The Solita is also Nick Stock’s fault.

In 2003, he contacted me, wanting to get involved with a Nebbiolo project.

Nick Stock.
Nick Stock.
I think what made me immediately say “Yeah, I want to do this” was because Nebbiolo is just so different than Shiraz.

My role with Shiraz is to gently coax its existing personality out and preserve it, whereas Nebbiolo is almost the opposite.

Nebbiolo requires the winemaker to do some unusual things sometimes.

I just figured that the complexity of a spontaneous fermentation would add extra layers to the Nebbiolo fruit personality, and that would pay you back down the track.

And it bloody well worked.
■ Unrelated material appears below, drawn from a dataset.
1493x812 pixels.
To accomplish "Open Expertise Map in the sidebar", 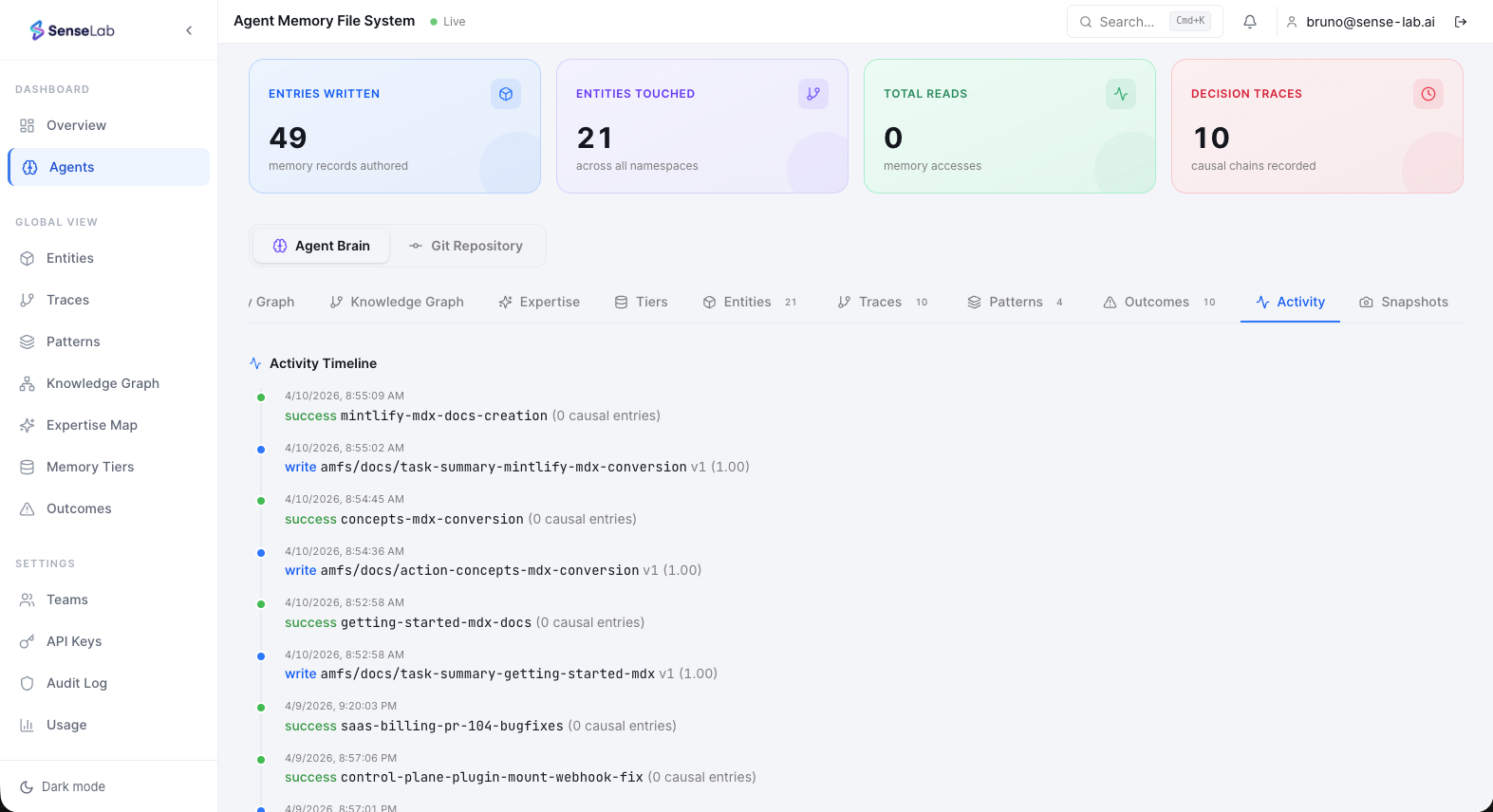I will pyautogui.click(x=91, y=425).
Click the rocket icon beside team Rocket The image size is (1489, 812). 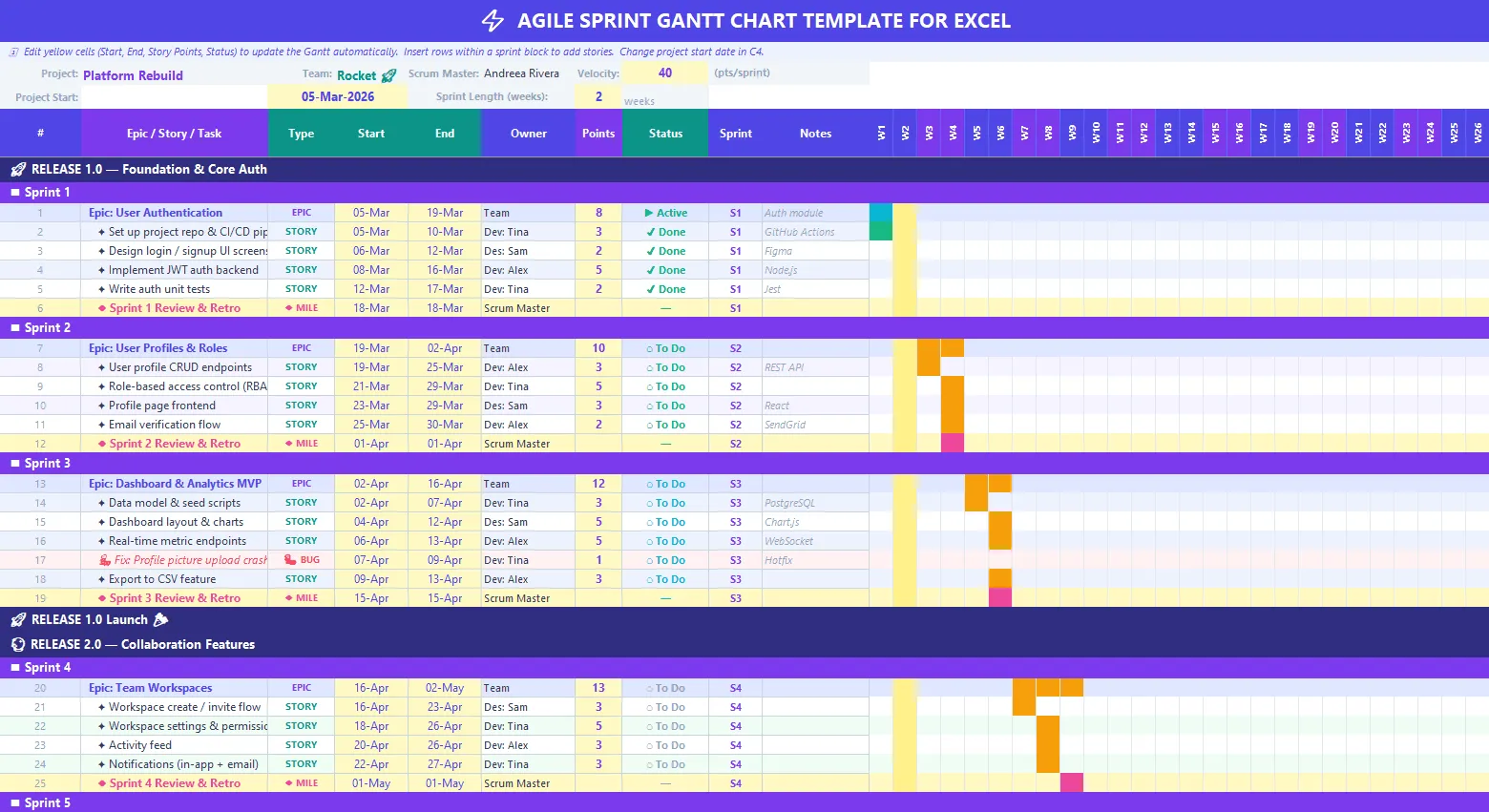pos(388,74)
It was never going to be a big project, a tonne, and a half, a combination of the five different clones that were planted, selected from a specific part of the hillside.

A week before we planned to harvest.

I went down and filled a plastic bucket with Nebbiolo fruit, bought it home, hand de-stemmed and crushed in the kitchen, put a tea towel over it and let it sit in the kitchen to start fermenting by itself.

Then I used that actively fermenting bucket that had been sitting in my kitchen for a week to actually innoculate the ferment I wanted to make a bit of a modern Nebbiolo style, so I decided to use a new French oak large Demi-muid (600L) barrel.

I didn’t want to make a copy of an Italian wine, I wanted to make a wine that actually says something about Australia or about the environment that it comes from.

The Solita is normally released as a 10 year old wine, the Nebbiolo fruit is sourced from the Longview vineyard, near Macclesfield, in the Adelaide Hills.

The vineyard was established by Duncan MacGillivray in the early 90’s and is now owned by the Saturno family.